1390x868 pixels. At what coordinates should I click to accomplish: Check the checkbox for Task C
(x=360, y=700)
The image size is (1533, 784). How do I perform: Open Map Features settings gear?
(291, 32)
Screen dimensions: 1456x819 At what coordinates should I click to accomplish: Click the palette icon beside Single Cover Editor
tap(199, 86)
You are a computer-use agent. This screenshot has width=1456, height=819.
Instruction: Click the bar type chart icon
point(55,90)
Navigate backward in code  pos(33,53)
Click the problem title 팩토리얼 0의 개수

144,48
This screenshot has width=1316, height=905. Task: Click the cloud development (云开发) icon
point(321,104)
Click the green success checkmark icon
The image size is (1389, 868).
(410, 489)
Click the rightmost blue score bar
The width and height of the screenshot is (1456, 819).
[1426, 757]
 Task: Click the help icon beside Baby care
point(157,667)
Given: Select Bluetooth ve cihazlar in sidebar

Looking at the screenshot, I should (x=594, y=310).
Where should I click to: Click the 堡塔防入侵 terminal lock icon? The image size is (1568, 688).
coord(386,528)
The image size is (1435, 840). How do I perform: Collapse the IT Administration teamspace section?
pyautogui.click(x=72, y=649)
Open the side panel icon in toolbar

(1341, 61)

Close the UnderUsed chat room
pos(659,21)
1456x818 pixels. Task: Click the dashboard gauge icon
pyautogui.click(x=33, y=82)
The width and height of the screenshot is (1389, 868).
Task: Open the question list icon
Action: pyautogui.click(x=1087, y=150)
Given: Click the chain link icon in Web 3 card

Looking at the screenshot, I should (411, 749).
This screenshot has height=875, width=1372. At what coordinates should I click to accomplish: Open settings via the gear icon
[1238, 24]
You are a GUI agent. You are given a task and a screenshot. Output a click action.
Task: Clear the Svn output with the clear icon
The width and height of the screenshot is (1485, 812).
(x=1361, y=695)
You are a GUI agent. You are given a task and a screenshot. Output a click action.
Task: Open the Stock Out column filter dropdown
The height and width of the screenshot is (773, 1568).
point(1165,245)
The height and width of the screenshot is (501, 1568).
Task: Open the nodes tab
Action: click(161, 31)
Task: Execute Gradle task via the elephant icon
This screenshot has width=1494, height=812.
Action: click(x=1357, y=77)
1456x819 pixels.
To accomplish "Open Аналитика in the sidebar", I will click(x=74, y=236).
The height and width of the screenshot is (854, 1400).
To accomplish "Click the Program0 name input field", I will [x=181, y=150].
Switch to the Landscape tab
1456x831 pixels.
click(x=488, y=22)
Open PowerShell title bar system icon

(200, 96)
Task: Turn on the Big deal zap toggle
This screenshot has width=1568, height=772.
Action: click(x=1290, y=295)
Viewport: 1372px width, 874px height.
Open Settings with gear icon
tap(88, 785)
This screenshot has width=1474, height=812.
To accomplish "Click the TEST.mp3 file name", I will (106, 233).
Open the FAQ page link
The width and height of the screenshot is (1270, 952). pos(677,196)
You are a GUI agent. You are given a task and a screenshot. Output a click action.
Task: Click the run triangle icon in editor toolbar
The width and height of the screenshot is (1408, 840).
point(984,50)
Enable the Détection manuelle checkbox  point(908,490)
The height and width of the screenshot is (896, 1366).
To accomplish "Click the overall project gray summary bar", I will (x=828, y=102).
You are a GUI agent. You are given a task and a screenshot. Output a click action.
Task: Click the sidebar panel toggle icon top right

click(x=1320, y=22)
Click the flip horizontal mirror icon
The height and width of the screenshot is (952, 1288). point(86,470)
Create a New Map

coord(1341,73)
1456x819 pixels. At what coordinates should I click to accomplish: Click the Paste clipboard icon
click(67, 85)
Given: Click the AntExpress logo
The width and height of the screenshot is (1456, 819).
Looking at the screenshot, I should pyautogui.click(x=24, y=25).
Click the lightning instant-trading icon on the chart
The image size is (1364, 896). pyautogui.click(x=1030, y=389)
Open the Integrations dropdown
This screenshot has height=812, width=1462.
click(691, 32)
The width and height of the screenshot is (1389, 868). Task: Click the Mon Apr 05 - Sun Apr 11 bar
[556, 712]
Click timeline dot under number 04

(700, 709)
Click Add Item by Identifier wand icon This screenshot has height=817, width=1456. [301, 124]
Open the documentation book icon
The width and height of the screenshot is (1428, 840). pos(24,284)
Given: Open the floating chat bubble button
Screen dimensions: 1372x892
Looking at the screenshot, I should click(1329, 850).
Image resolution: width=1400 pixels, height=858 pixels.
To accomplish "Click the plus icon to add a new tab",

WHAT YOU HAVE TO DO ::
Give the number of lines above in which the word "dropdown" occurs, with nothing else.

SOLUTION TO THE EXERCISE ::
2